В 4 году до н.э. рождается Иисус. И что совершенно неоспоримо, умирает Ирод. Турбийский трофей уже воздвигнут и блестит на солнце. Его видно отовсюду, что с земли, что с моря. Летом я провожу свой отдых в уголке его тени. Здесь живет моя сестра Марианна, — иными словами, здесь живет радость или это я обретаю ее, приезжая в этот уголок. Я никогда не нуждался в доказательствах существования рая.
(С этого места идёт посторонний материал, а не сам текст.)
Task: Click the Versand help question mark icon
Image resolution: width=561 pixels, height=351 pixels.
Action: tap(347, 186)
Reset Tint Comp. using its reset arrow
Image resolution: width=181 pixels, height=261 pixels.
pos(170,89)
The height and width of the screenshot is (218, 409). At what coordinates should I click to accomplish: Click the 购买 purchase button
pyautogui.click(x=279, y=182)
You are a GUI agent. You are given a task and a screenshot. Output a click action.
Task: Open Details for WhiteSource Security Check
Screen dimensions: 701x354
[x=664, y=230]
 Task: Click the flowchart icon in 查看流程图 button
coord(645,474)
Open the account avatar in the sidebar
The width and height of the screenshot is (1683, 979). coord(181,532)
Мне и самому известны сто двадцать—сто тридцать мест, где он находится, и одно из них — именно это, лежащее на склоне холма, под жгучим солнцем, с портиками эпохи Наполеона III и статуями, со стенами, сплошь увитыми сиреневой бугенвиллеей, с шеренгами почти вечных олеандров, похожих на те, что росли в нижнем саду Г. Альбуция Сила; он любил эти деревья. Кстати же, я возвращаюсь к Альбуцию, которого позабыло время, а я нахожу все более и более незабываемым. Куда более незабываемым, например (по крайней мере это мое мнение), нежели Цицерон или Варрон, чьи жизни он описал в своих романах. Итак, в 4 году, пока по приказу императора Августа из огромных белоснежных каменных глыб складывали Альпийский трофей, Альбуций набрасывал на восковых дощечках свои короткие тексты.
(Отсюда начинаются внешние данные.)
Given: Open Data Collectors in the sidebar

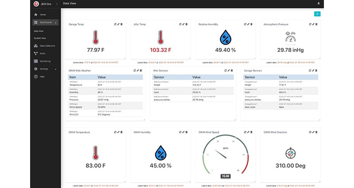Looking at the screenshot, I should click(x=47, y=46).

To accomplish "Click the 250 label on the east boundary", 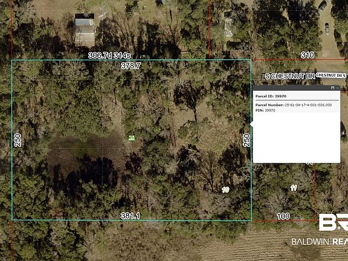I will coord(247,140).
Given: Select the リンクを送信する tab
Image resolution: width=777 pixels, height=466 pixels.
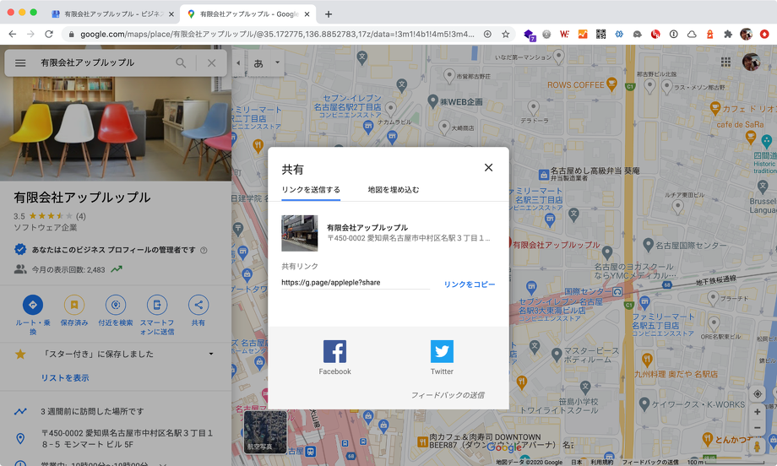Looking at the screenshot, I should [311, 190].
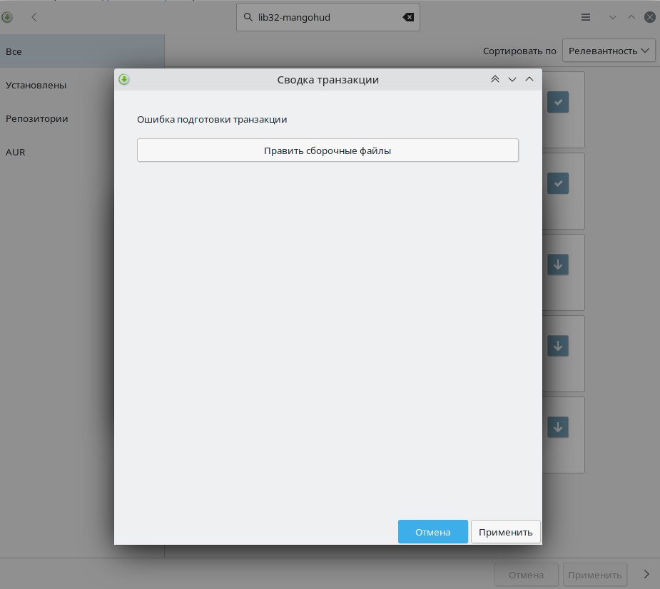Click the search magnifier icon
This screenshot has height=589, width=660.
click(248, 17)
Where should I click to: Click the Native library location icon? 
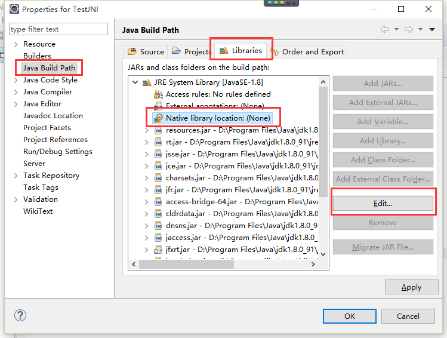tap(159, 118)
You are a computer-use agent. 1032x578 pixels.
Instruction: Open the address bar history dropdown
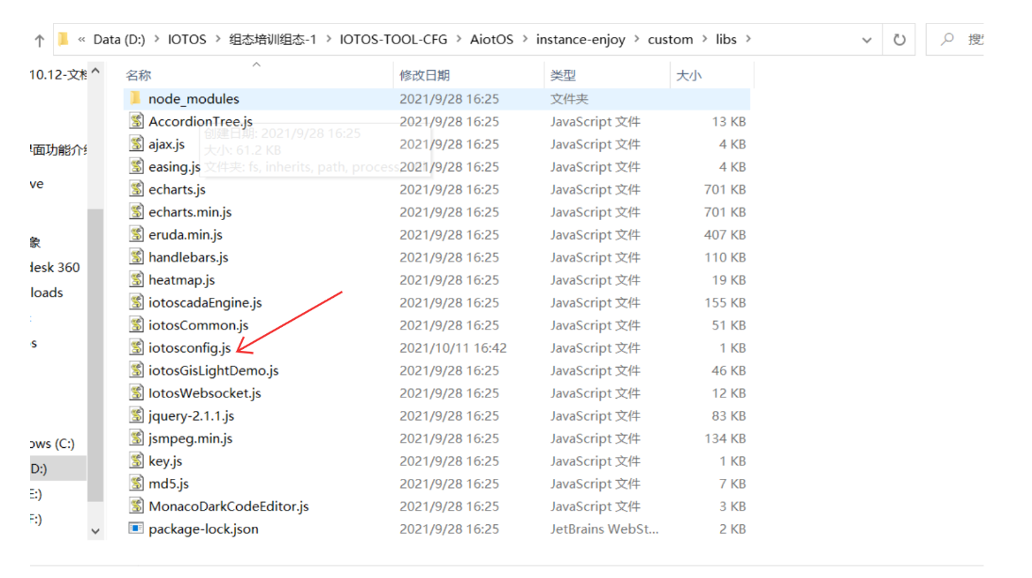pyautogui.click(x=866, y=40)
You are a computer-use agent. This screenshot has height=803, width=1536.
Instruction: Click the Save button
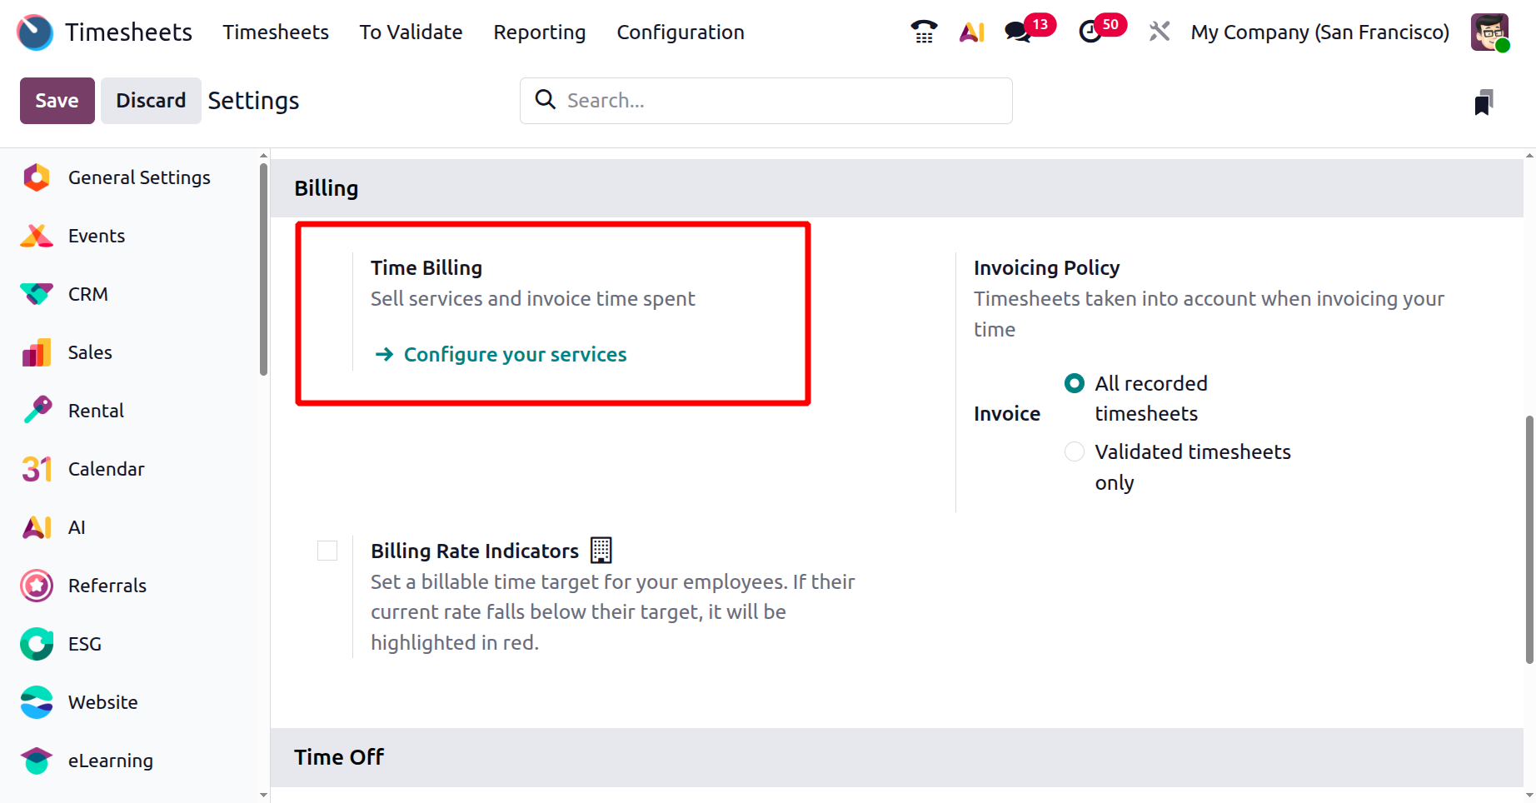point(57,101)
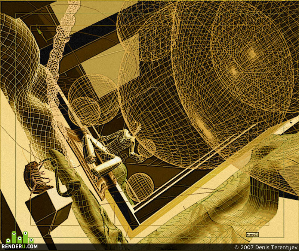Image resolution: width=299 pixels, height=251 pixels.
Task: Click the dark bottom footer bar
Action: coord(150,247)
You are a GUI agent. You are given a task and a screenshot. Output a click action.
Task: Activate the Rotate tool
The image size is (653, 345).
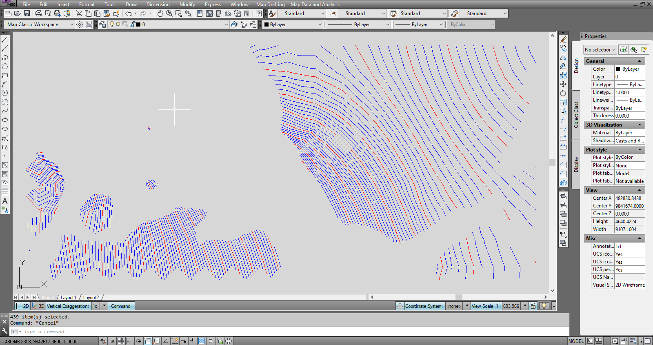(563, 93)
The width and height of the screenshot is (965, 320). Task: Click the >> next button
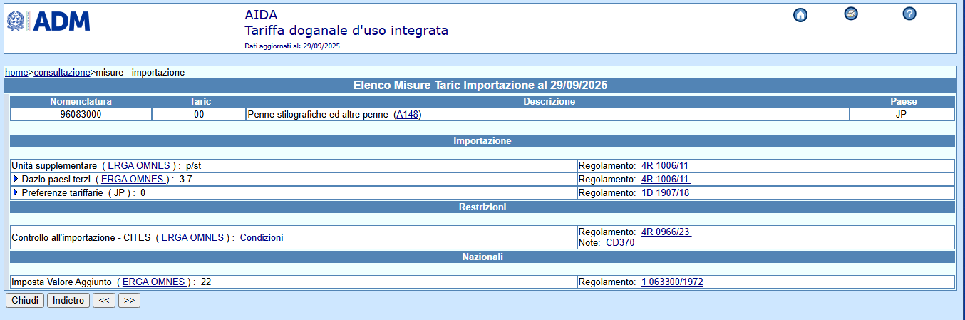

В 4 году Альбуций опубликовал «Траурные одежды» («Lugens divitem sequens filius pauperis»). Во 2 году (в тексте значится: «Через шесть недель после кончины Мецената»), когда Иисус, едва научившийся ходить, играет с буксовыми тележками, куропаткой и деревянными угольниками на пороге мастерской в Назарете, Альбуций, возвращаясь из Геркуланума в Рим, падает с развалившихся носилок и катится по булыжникам Аппиевой дороги вблизи Капенских ворот. Вокруг него суетятся люди. Ему обрызгивают лицо водой из амфоры. Переносят на руках и укладывают на ложе в кое-как починенных носилках. Он хватает за руку прачку, поднявшуюся с берега Тибра, и умоляюще шепчет: «Окажите милость, сожгите меня на костре! — и добавляет, не выпуская ее руки: — Пусть оросят молоком лики моих предков!» Женщина подносит к его губам чашку с терпким вином. Его доставляют домой.
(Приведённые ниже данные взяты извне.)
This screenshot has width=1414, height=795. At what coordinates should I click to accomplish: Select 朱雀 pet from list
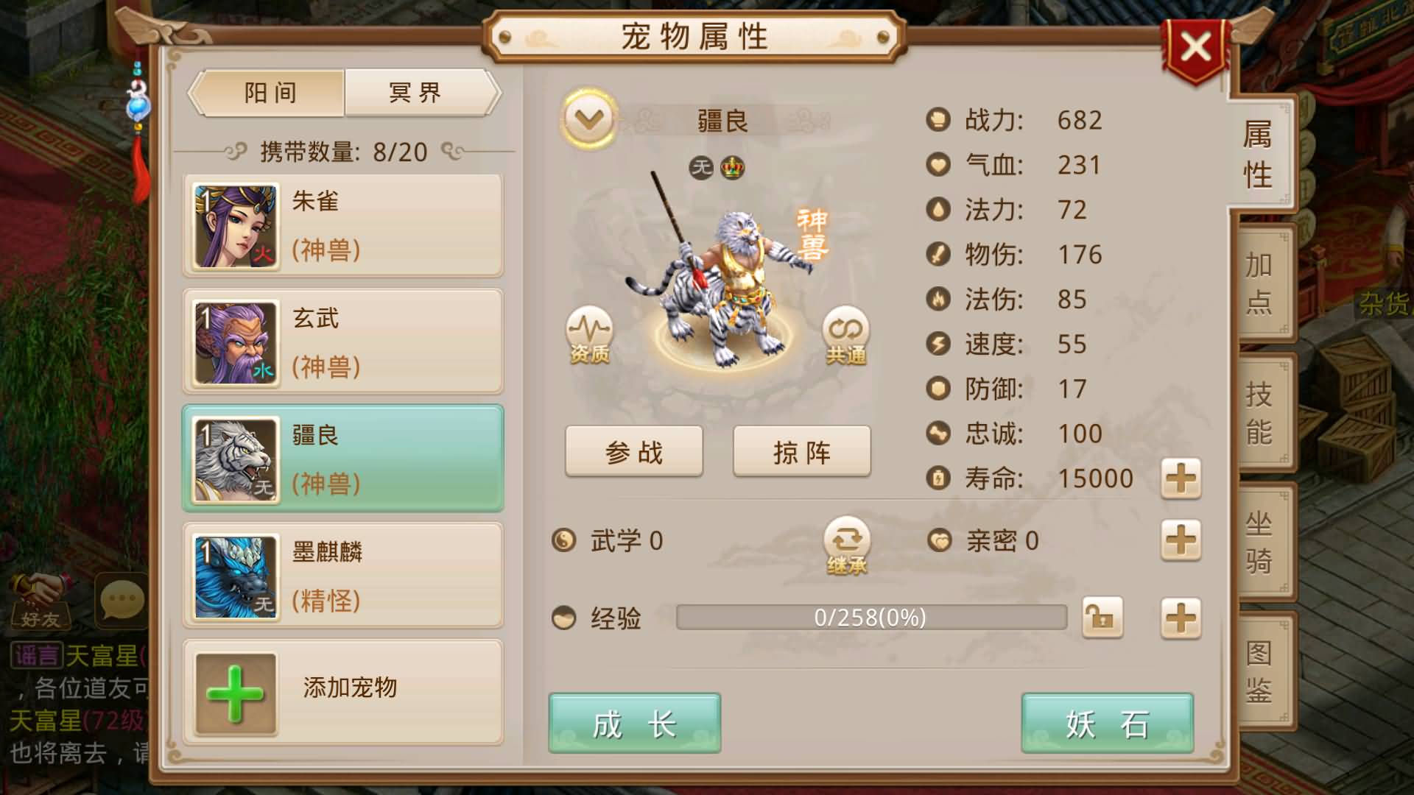[343, 225]
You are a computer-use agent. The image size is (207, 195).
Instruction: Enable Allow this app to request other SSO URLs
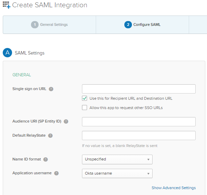(x=84, y=108)
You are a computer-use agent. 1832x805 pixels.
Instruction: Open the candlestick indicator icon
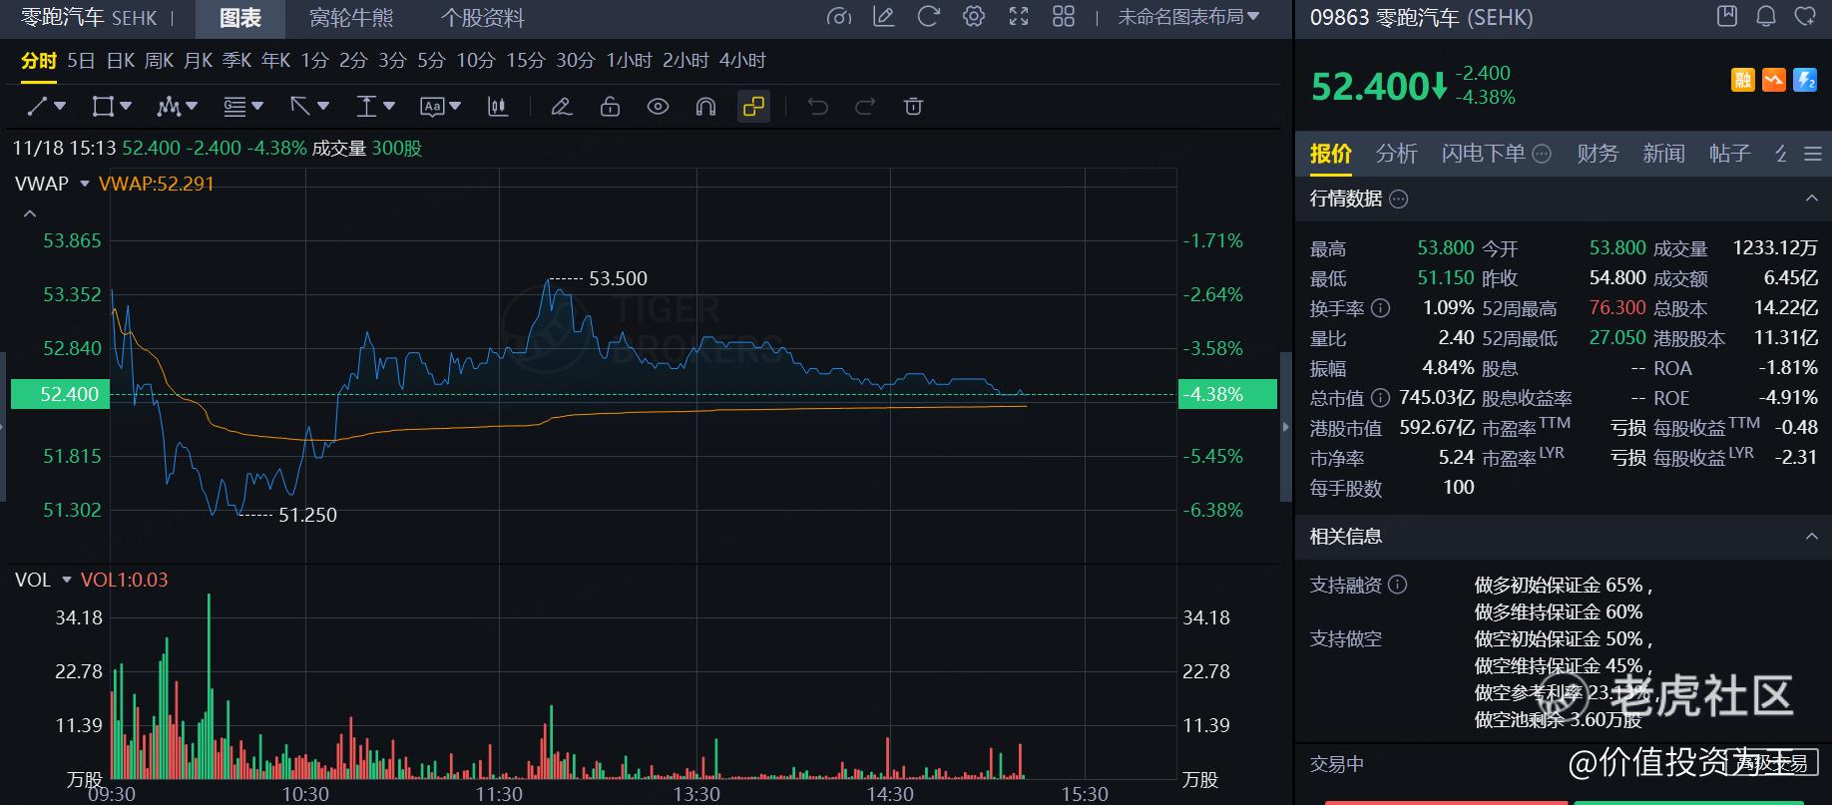coord(497,107)
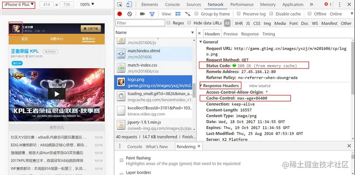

Цестий рассказывает, что в последние дни жизни он тратил все свои деньги на покупку вин и книг, но неизменно оставлял несколько-монет для оплаты удовольствия, которое доставляли ему особы, жившие по соседству: они мастурбировали его, а он клал себе на лицо тряпицы, пропитанные их менструальной кровью. Вино он предпочитал ретийское или же простой пикет из Новары. И каждое утро, всю жизнь, он пил молоко от кормилицы.
Старея, он говаривал: «Я испытал все самое горькое и непостижимое, что кроется в женском нраве. Я жалел женщин и отдалился от них. Но запах самых потаенных их местечек пробуждает во мне ностальгию всякий раз, как я вспоминаю об этом. Даже у Спурии они пахли приятно. Нынче же я за десять шагов обхожу эти пухлые, таящие опасность тела. Но зато покупаю испачканные ими тряпицы».